Saturday, October 10, 2015

Of Hats, rabbits, pipelines, and diversity

Last update: Wednesday 10/13/15
Increasing the diversity of the employment base in information technology, a/k/a "Diversity in Tech", has been given a high profile in Silicon Valley and other centers of this segment of the U.S. economy ever since Dr. Jesse Jackson, Jr., succeeded in persuading Silicon Valley's corporate elites to finally disclose data about the demographics of their staffs in 2014. No one was surprised by their disclosures: more than 70 percent male, more than 85 percent Whites and Asians, and less than 15 percent Blacks and Latinos.

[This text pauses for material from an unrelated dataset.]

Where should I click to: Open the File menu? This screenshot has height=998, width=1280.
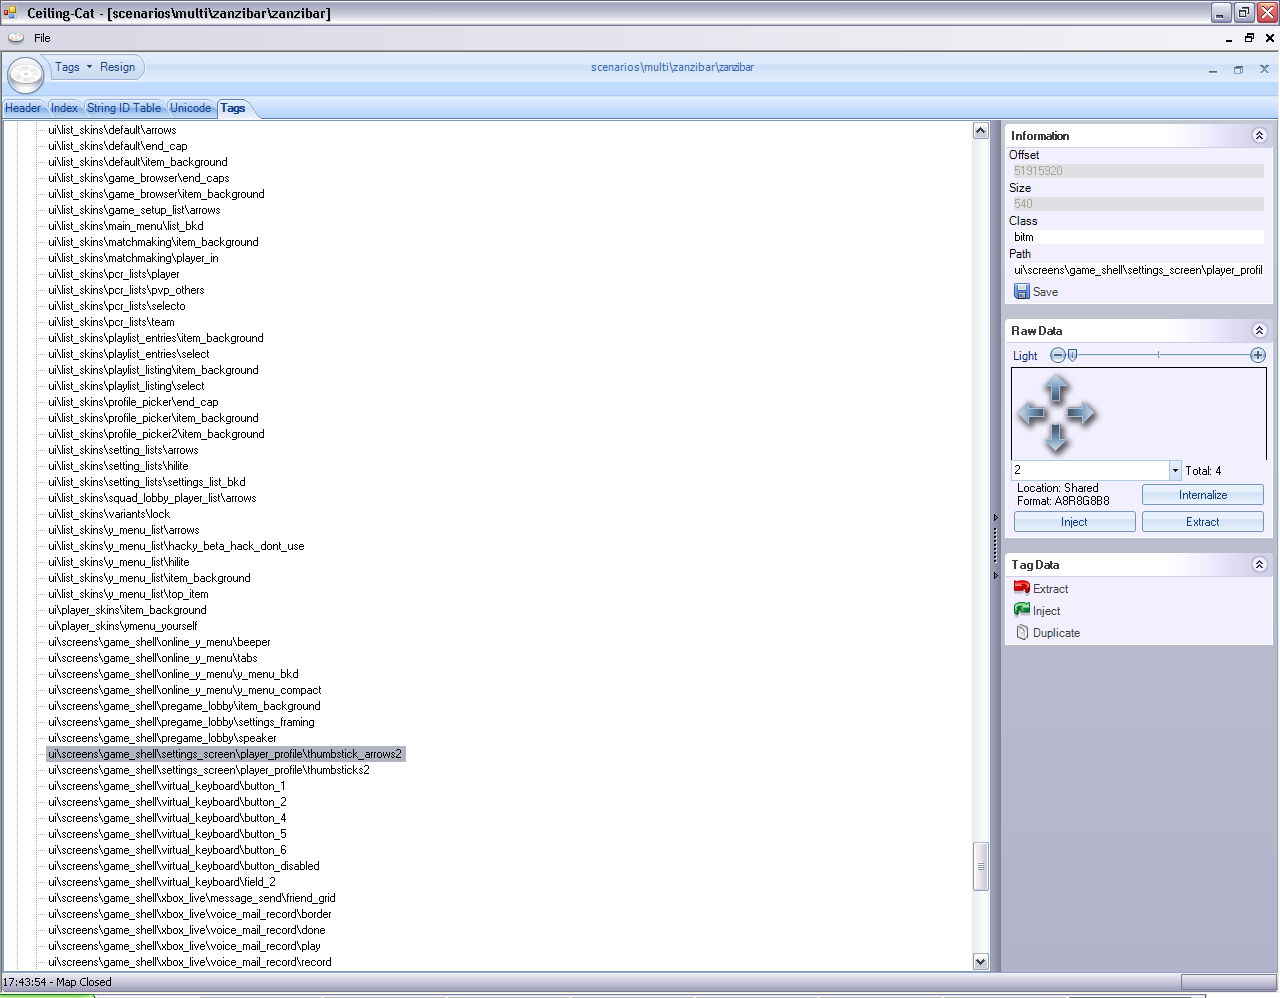[42, 38]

The good news is that most of the Silicon Valley elite accompanied their disappointing results with fervent promises to hire more women, Blacks, and Latinos. But here's the bad news: the Silicon elites accompanied their apologies with self-absolutions, i.e., with get-out-of-hell-free cards, "Bless me father, but I did not sin." 

It wasn't their fault because the underlying reason why there are so few women, Blacks, and Latinos on their staffs is the low levels of qualified minority candidates in the "pipeline" ... Yes, they really trotted out that oldie from the Sixties, "We would hire more minorities, if there were more qualified minority candidates." I'm old enough to remember when that clunker became a short-lived hit on the corporate charts; on the other hand, I can also recall that it was quickly discredited. When corporations whined that they couldn't find qualified applicants, they were told to look harder ... so the best corporations, like IBM, did look harder, and they did find qualified Black applicants (like me) ... and the best are still looking and still finding.

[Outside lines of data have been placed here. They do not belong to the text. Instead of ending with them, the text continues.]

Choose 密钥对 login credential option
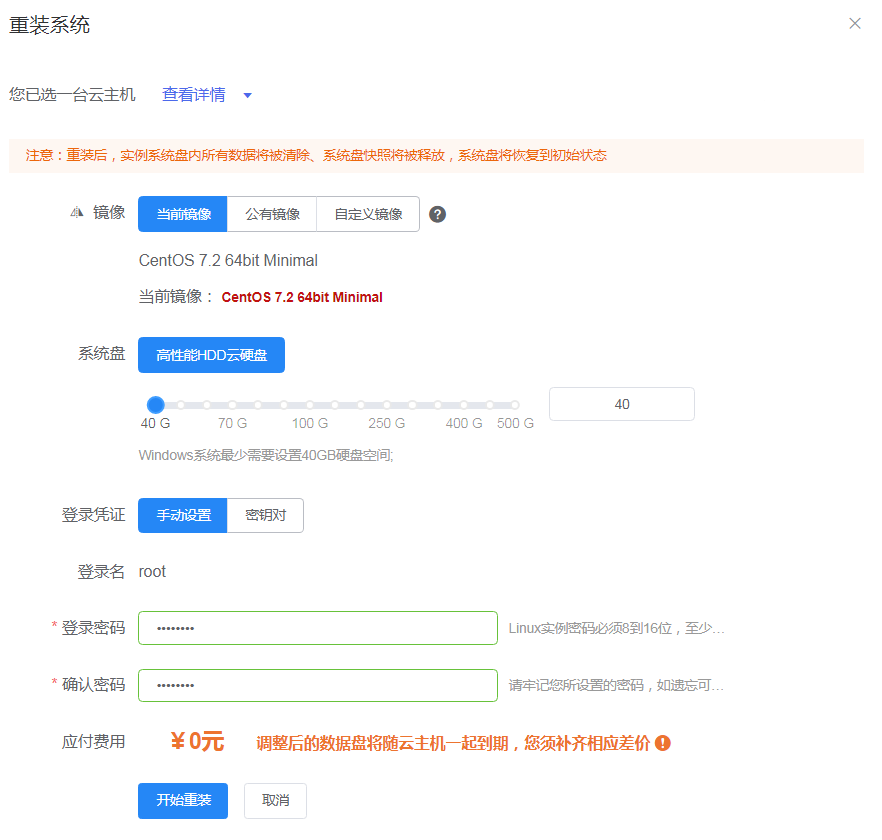The image size is (882, 840). [x=265, y=515]
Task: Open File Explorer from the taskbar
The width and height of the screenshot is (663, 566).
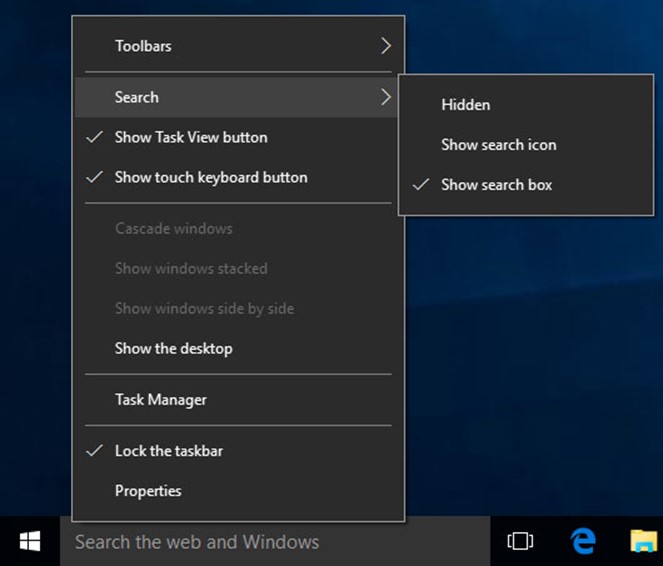Action: pyautogui.click(x=642, y=541)
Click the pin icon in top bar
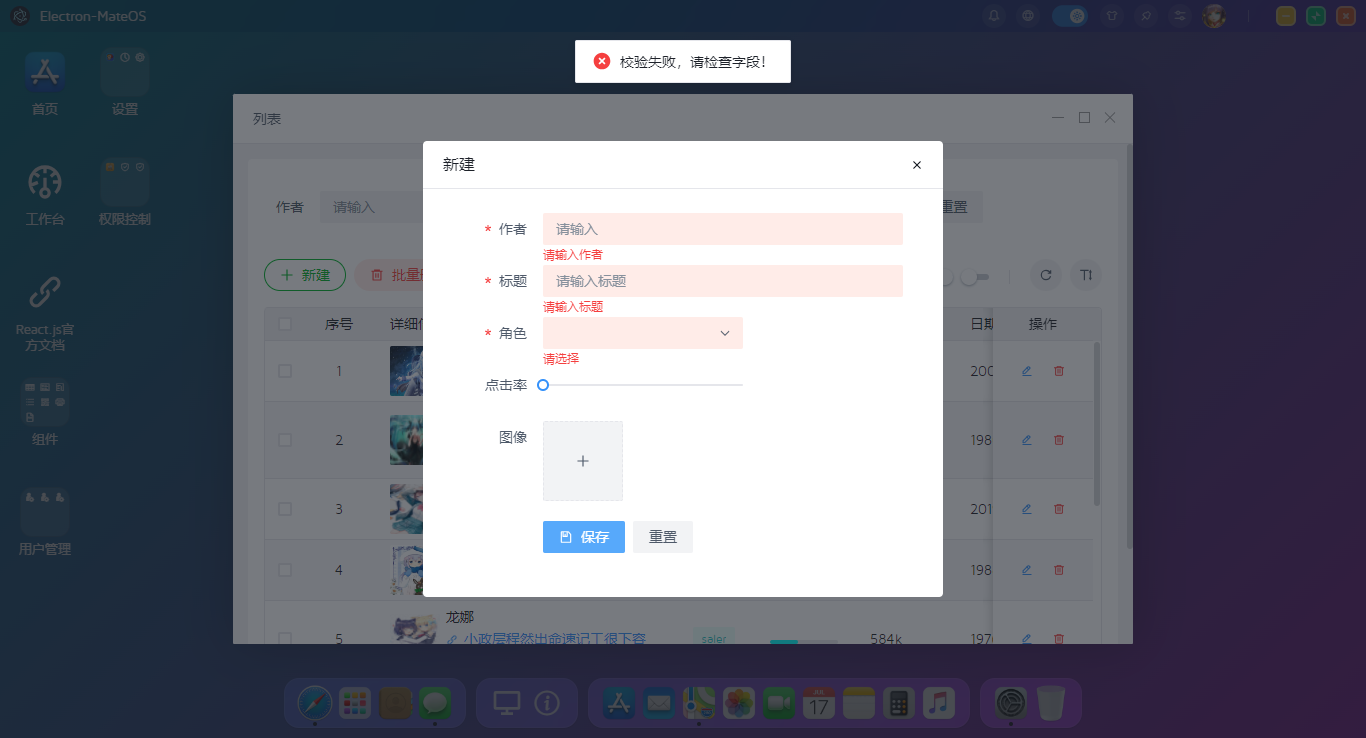Screen dimensions: 1366x738 coord(1146,16)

Nevertheless, I have to give the Silicon Valley crowd credit for a couple of new twists, classic bits of magic show misdirection. First, they redefined all information technology as "software" ... then when they were sure nobody was looking, they implied that all of their software positions were occupied by Computer Science graduates from the best universities in the country ... Finally they concluded their dollar store magic acts by trotting out statistics that showed how few women, Blacks, and Latinos were enrolled in Computer Science degree programs at the best universities in the country. Wow!!! Empty hats, but a lot of little rabbits hopping all over the place ... :-)

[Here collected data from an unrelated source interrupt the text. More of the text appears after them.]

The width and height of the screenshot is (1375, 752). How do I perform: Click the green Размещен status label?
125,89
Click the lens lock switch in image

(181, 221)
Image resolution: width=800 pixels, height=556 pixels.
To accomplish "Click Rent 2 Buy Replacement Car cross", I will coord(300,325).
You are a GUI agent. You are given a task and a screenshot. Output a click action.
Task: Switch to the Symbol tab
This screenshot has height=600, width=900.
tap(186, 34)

Dear readers, please tell me that I wasn't the only one who noticed that none of the so-called diversity reports presented tables of data that documented (a) their total employees, (b) their total employees employed in technical positions, (c) stipulations that all technical positions were in software development, (d) tables showing that the overwhelming majority, i.e., at least 90 percent, of their American software developers received degrees in Computer Science from the nation's top universities and that their H1B visa Asian developers received Computer Science degrees from universities in India, Pakistan, China, Taiwan, and South Korea that are comparable to Harvard and Stanford.

Of course you noticed, and like me you've been waiting for other shoes to drop, i.e, appendices that presented credible data to document the dubious premises of the diversity reports. But until such data is presented, we have to infer that no data means no hats, no rabbits, no pipelines. Just a lot of cheap tricks.

Let us not be fooled by misdirection. This issue today is no more about pipelines than it was back in the Sixties. It's about power. That's the way it was then, and that's the way it remains.